Al propio tiempo, no logró dominar el meollo y sustancia de la cuestión de la financiación de los partidos políticos, problema idéntico en todas las democracias modernas. Por una parte, los costes de las campañas electorales siguen creciendo a medida que los votantes esperan un despliegue de marketing y publicidad cada vez más sofisticado. Por otra, las fuentes tradicionales de ingresos de los partidos, como la cuotas de afiliación al partido, siguen disminuyendo y reduciéndose a medida que los votantes se alejan del activismo político. El nuevo laborismo habría podido seguir el ejemplo continental financiando los partidos mediante impuestos recaudados por el Estado mientras imponía topes más estrictos a las donaciones privadas y los gastos electorales. Pero un partido tan desesperado por el logro del poder no podía resistir la tentación de ganar a los conservadores en su viejo juego de dar suaves golpecitos en el hombro de los millonarios.

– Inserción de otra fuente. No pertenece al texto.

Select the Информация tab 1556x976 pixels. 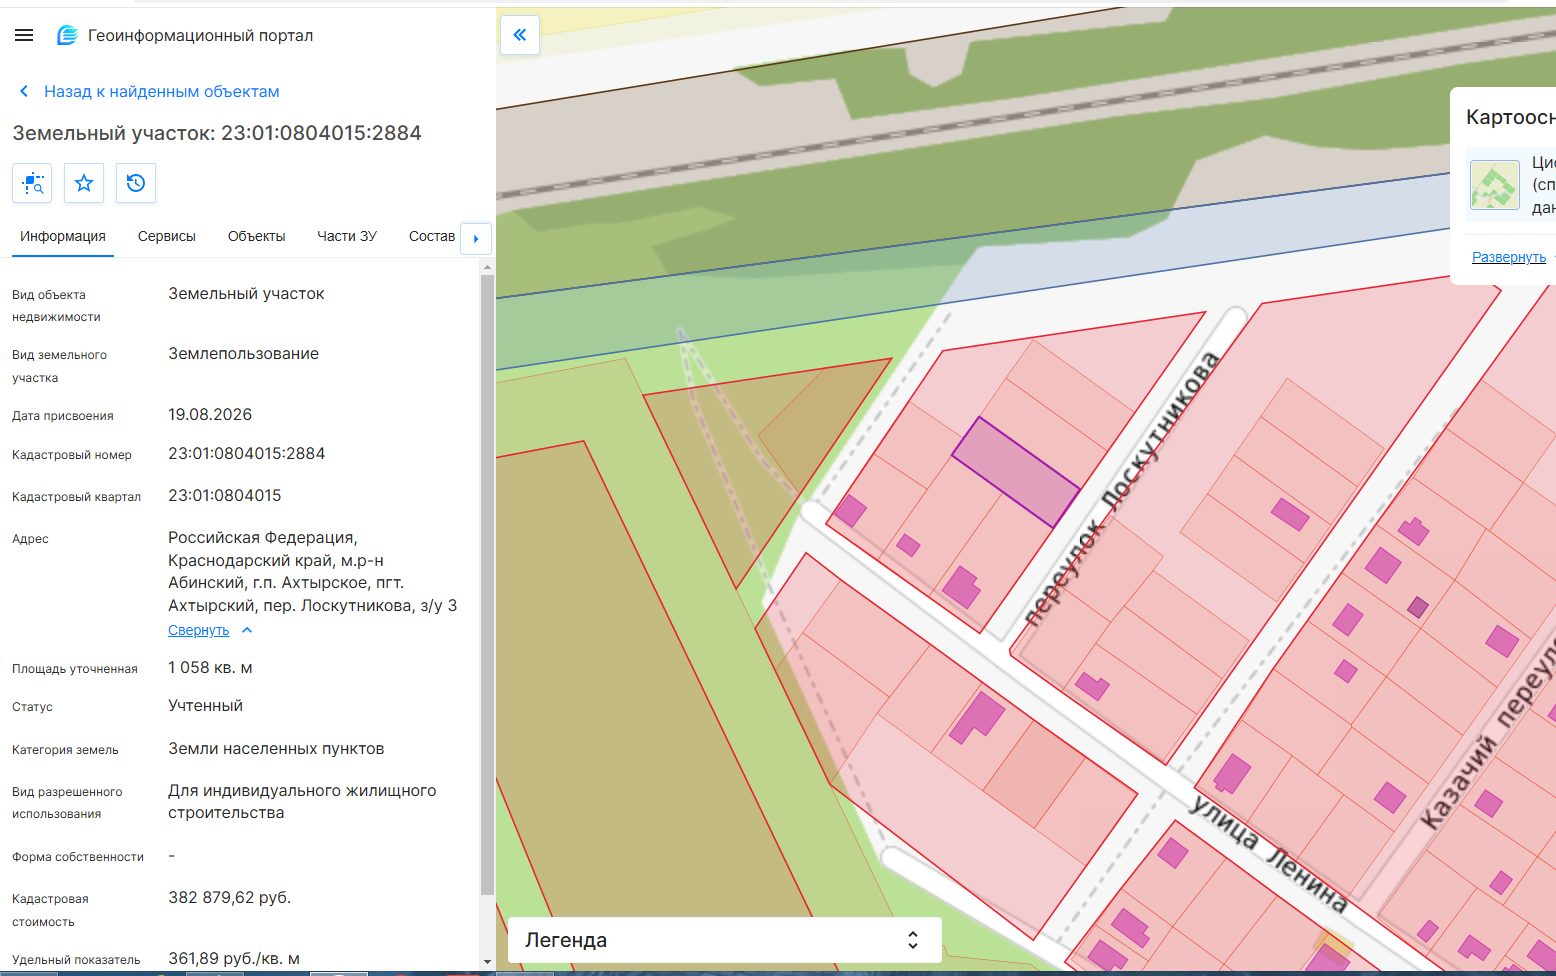point(63,236)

Ahora comprobamos el resultado: una Cámara de los Lores repleta de amigotes y un Gobierno que se cuece en la corrupción.

No obstante, me siento un tanto deprimido por las soluciones que ahora se apañan de forma apresurada. No estoy seguro de que fuera cuerdo y sensato, en el caso del nuevo liderazgo conservador, que abrazara tan rápidamente la idea de la financiación de los partidos por parte del Estado. Y me sentiré consternado si David Cameron da su visto bueno a las últimas propuestas del Gobierno para reformar la Cámara de los Lores de modo que la mitad de sus miembros sean electos, un 30% nombrado por los partidos y el resto nombrado por una comisión para garantizar (¡cuesta resistirse a la tentación de rezongar!) el equilibrio étnico, de sexo y regional.

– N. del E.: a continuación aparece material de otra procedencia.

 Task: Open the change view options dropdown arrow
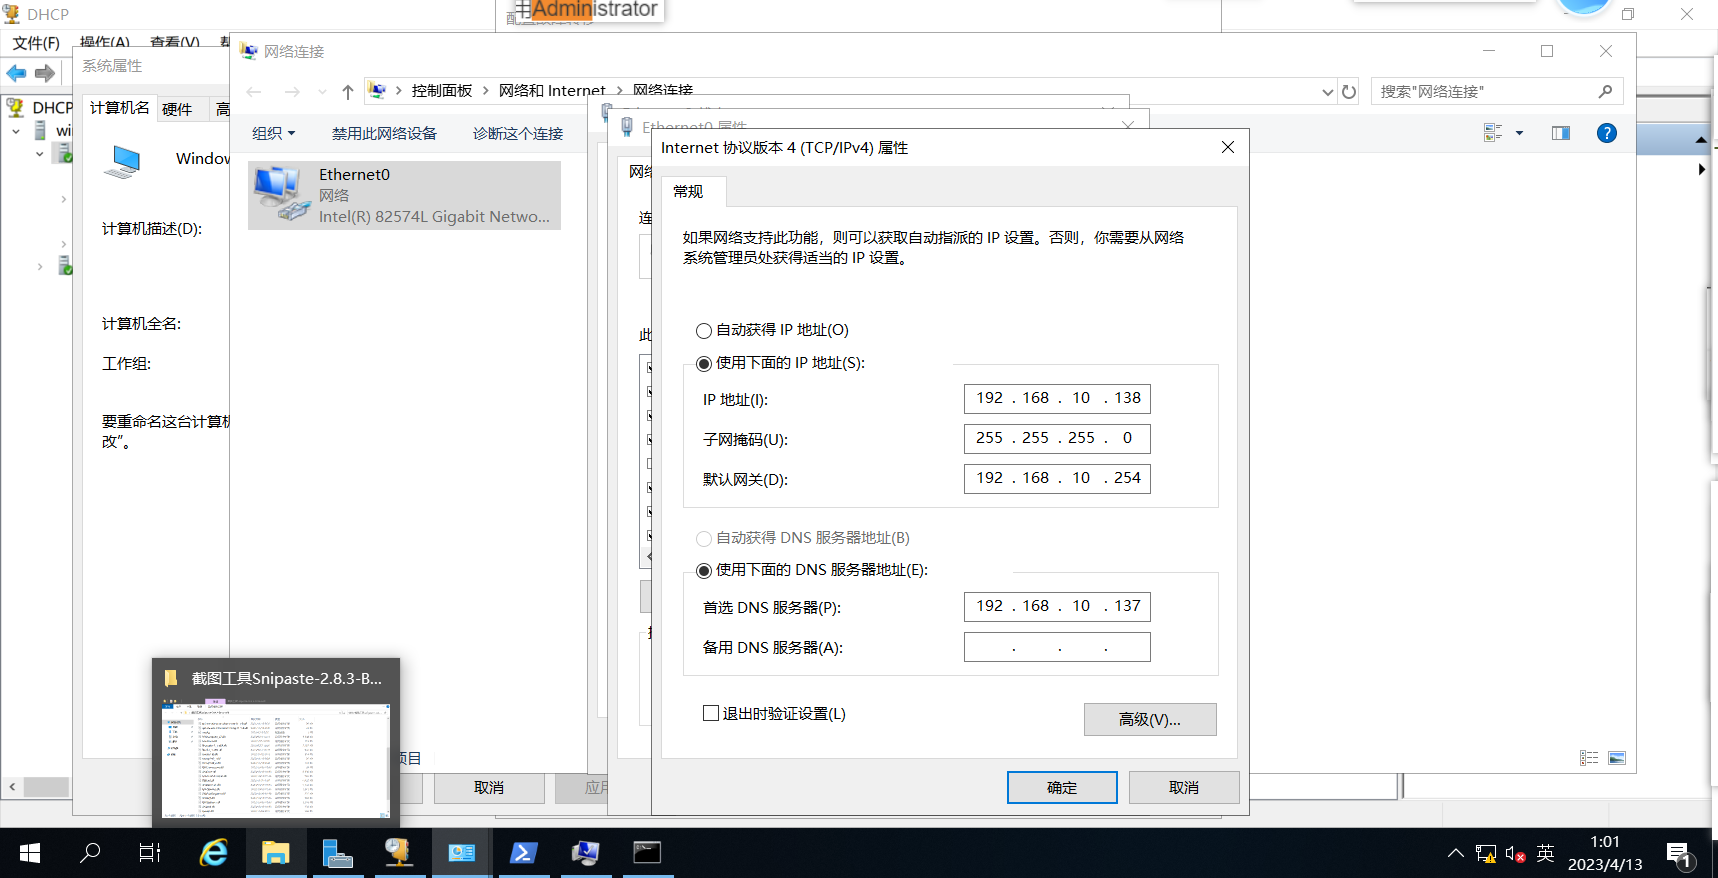(1519, 133)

Una solución más auténticamente conservadora adoptaría formas bastante diferentes. En el caso de los partidos, me pronunciaría a favor de un mercado completamente libre en las donaciones políticas, pero sobre la base de la completa transparencia de modo que quede completamente claro quién ha dado qué a quién. Y en el caso de la Cámara de los Lores, ¿por qué no elegir a todos sus miembros pero dar igual representación a cada uno de los condados anteriores a 1974 en el Reino Unido?

Sí, lo sé: eso haría que la política británica se asemejara más a la política estadounidense y menos a - digamos- la política holandesa. Pero también podría favorecer en mayor medida que tengamos gobiernos menos parecidos a éste... y una Cámara Alta del Parlamento menos parecida al Real Automóvil Club.

Niall Ferguson, profesor de Historia Laurence A. Tisch de la Universidad de Harvard y miembro de la junta de gobierno del Jesus College de Oxford. Traducción: José María Puig de la Bellacasa.